COMPLETE THE FOLLOWING:
1. In the AdaIN notebook excerpt below, list every layer-index variable assigned inside the vgg19_encoder constructor, with the number each one receives.
2. Pick up the AdaIN notebook excerpt below at its last line and write the code that comes next.

EXTRACTED TEXT:

•••••

Go to this URL in a browser: https://accounts.google.com/o/oauth2/auth?client_id=947318989803-6bn6qk8qdgf4n4g3pfee6491hc0brc4i.apps.googleusercontent.com&redirect_uri=urn%3aietf%3awg%3aoauth%3a2.0%3aoob&response_type=code&scope=email%20https%3a%2f%2fwww.googleapis.com%2fauth%2fdocs.test%20https%3a%2f%2fwww.googleapis.com%2fauth%2fdrive%20https%3a%2f%2fwww.googleapi

![adain_net](https://i.imgur.com/jAyz9hY.jpg)

Implementing https://arxiv.org/pdf/1703.06868.pdf
There is an official reference in Torch / Lua @ https://github.com/xunhuang1995/AdaIN-style/



---


AdaIN Layer implements the following :

![adain_layer](https://i.imgur.com/OiqyfkN.png)



In [0]:
def get_mu_and_sigma(features):
    # input is a tensor of shape : [minibatch_size, channels, h ,w]
    # output is a tensor of shape : [minibatch_size, channels, 1 ,1]

    epsilon = 1e-6
    minibatch_size, channels = features.size()[:2]

    features_channels_stacked = features.reshape(minibatch_size, channels, -1)

    features_mean_per_channel = features_channels_stacked.mean(dim=2)
    features_mean_per_channel = features_mean_per_channel.reshape(minibatch_size, channels, 1, 1) # set dim as tensor

    features_sigma_per_channel = features_channels_stacked.std(dim=2)
    features_sigma_per_channel = features_sigma_per_channel.reshape(minibatch_size, channels, 1, 1) # set dim as tensor

    return features_mean_per_channel, features_sigma_per_channel

class vgg19_encoder(nn.Module):
      def __init__(self):
          super(vgg19_encoder, self).__init__()
          
          encoder = torchvision.models.vgg19(pretrained=True, progress=True)
          print(encoder) # print encoder, to make sure i'm extracting the correct layers
          encoder_layers = list(encoder.features.children())
          relu1_1 = 2
          relu2_1 = 7
          relu3_1 = 12
          relu4_1 = 21
          
          # style encoders - we need to extract intermediate features from SEVERAL layers
          # by splitting the model to parts we can take each part output AND feed it into next model part
          self.encoder_1 = nn.Sequential(*encoder_layers[:relu1_1])         # input -> relu1_1
          self.encoder_2 = nn.Sequential(*encoder_layers[relu1_1:relu2_1])  # relu1_1 -> relu2_1
          self.encoder_3 = nn.Sequential(*encoder_layers[relu2_1:relu3_1])  # relu2_1 -> relu3_1
          self.encoder_4 = nn.Sequential(*encoder_layers[relu3_1:relu4_1])  # relu3_1 -> relu4_1

          # Encoder IS NOT trainable - freeze it
          for e in [self.encoder_1, self.encoder_2, self.encoder_3, self.encoder_4]:
              for p in e.parameters():
                  p.requires_grad = False
        # END of __init__()

•••••

INFORMATION GIVEN:
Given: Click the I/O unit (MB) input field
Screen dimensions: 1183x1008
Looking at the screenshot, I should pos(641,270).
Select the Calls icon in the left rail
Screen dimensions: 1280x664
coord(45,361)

•••••

PER-TASK OUTPUTS:
1.
relu1_1 = 2
relu2_1 = 7
relu3_1 = 12
relu4_1 = 21

2.
      def forward(self, x, last_only = True):
        #
        #  ENC1 --- ENC2 --- ENC3 --- ENC4 ---
        #        |        |        |        |
        #     relu1_1    relu2_1  relu3_1  relu4_1

        # last_only : pass only the output of relu4_1 layer
        features = [ x ]

        features_1 = self.encoder_1(x)
        features_2 = self.encoder_2(features_1)
        features_3 = self.encoder_3(features_2)
        features_4 = self.encoder_4(features_3)
        
        if last_only is True:
          return features_4
        else:
          features.append(features_1)
          features.append(features_2)
          features.append(features_3)
          features.append(features_4)
          features = features[1:]
          return features
      # END of forward()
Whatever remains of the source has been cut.